Closed Barsha-P closed 4 years ago

Barsha-P commented 4 years ago

Hi there, I am getting this error while trying to run splitStrata(x) <- ~value.

This is my CSV file Sorghum,2019,QLD,Dalby,287,23 Sorghum,2019,QLD,Dalby,287,22 Sorghum,2019,QLD,Brookstead,, Sorghum,2019,QLD,Dalby,287,58 Sorghum,2019,QLD,Dalby,287,26 Sorghum,2019,QLD,Dalby,287,25

Note: I have also tried removing blank spaces but doesn't make any difference.

Set strata

X <- getfile() strata.df <- read.csv(X$files, head = FALSE, sep = ",") length(strata.df) 6 head(strata.df) V1 V2 V3 V4 V5 V6 1 Sorghum 2019 QLD Dalby 287 23 2 Sorghum 2019 QLD Dalby 287 22 3 Sorghum 2019 QLD Brookstead
4 Sorghum 2019 QLD Dalby 287 58 5 Sorghum 2019 QLD Dalby 287 26 6 Sorghum 2019 QLD Dalby 287 25

strata(Isolates) <- strata.df nameStrata(Isolates) <- ~Location/State/Host/Year/FN/PL Isolates

This is a genclone object

Genotype information:

186 original multilocus genotypes 
191 haploid individuals

4859 codominant loci

Population information:

  6 strata - Location, State, Host, Year, FN, PL
  0 populations defined. 

splitStrata(Isolates) <- ~Location/State/Host/Year/FN/PL

Error: Data has 1 level of strata with the separator _ . Here is the first column of the data: Sorghum In addition: Warning message: Strata must be length 1. Taking the first column.

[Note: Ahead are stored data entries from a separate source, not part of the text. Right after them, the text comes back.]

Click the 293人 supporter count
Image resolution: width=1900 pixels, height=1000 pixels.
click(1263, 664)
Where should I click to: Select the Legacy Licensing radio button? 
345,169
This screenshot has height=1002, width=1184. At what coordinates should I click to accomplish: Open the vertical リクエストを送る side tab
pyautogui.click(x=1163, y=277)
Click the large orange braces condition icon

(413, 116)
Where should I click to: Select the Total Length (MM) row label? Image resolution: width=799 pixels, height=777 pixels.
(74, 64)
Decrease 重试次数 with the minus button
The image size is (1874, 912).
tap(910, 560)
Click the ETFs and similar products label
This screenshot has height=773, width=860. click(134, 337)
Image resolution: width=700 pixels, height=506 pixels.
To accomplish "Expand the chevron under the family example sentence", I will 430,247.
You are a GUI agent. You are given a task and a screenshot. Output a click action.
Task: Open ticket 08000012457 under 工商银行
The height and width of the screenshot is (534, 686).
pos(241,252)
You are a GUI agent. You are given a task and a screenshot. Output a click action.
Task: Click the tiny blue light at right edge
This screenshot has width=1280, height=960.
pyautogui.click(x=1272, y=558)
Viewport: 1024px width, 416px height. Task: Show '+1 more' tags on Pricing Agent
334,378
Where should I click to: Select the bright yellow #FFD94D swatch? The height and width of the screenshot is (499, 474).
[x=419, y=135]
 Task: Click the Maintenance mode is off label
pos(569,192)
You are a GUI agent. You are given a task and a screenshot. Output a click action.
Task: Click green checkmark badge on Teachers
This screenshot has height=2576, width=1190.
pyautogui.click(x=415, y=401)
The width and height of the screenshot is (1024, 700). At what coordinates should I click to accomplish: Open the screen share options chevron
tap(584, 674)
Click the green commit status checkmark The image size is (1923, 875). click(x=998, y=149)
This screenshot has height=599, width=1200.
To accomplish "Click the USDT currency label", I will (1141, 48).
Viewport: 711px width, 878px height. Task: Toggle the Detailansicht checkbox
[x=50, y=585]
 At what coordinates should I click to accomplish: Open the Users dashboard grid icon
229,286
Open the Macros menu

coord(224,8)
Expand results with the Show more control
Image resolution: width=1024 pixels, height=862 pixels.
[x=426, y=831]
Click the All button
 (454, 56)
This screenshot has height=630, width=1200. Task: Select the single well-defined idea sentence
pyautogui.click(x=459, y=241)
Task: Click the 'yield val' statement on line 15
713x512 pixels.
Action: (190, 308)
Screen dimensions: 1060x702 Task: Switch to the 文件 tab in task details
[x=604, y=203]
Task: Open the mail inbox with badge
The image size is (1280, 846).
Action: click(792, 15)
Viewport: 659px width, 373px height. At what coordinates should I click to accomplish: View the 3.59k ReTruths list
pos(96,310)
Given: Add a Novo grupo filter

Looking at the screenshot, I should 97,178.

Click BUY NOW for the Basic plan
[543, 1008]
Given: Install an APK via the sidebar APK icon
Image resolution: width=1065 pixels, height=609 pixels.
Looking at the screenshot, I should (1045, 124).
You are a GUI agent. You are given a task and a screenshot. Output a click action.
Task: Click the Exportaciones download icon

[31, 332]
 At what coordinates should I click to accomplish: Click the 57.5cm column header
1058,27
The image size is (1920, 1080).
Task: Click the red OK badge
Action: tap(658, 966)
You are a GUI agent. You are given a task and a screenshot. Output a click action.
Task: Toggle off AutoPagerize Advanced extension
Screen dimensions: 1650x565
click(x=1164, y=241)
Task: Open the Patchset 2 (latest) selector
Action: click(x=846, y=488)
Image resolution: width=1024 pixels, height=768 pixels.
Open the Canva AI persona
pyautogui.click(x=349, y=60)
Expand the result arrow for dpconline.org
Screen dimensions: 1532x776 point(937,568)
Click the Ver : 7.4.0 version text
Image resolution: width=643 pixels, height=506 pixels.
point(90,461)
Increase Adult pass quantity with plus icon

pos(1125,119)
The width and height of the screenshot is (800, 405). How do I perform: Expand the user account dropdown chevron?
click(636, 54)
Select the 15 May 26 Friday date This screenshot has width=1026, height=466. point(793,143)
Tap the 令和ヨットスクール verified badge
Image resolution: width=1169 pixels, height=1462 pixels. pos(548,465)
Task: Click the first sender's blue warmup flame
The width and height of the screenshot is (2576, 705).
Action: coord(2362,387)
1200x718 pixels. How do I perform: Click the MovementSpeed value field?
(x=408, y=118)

Might be an obvious mistake but I am not able to figure it out.

Thanks Barsha

zkamvar commented 4 years ago

Hi @Barsha-P,

Thank you for your patience on this. You do not need to use splitStrata() in this situation. It was designed for use with genetic file formats that only expected one level of population stratification. Since you have a data frame, you do not need to use splitStrata(). I hope that helps.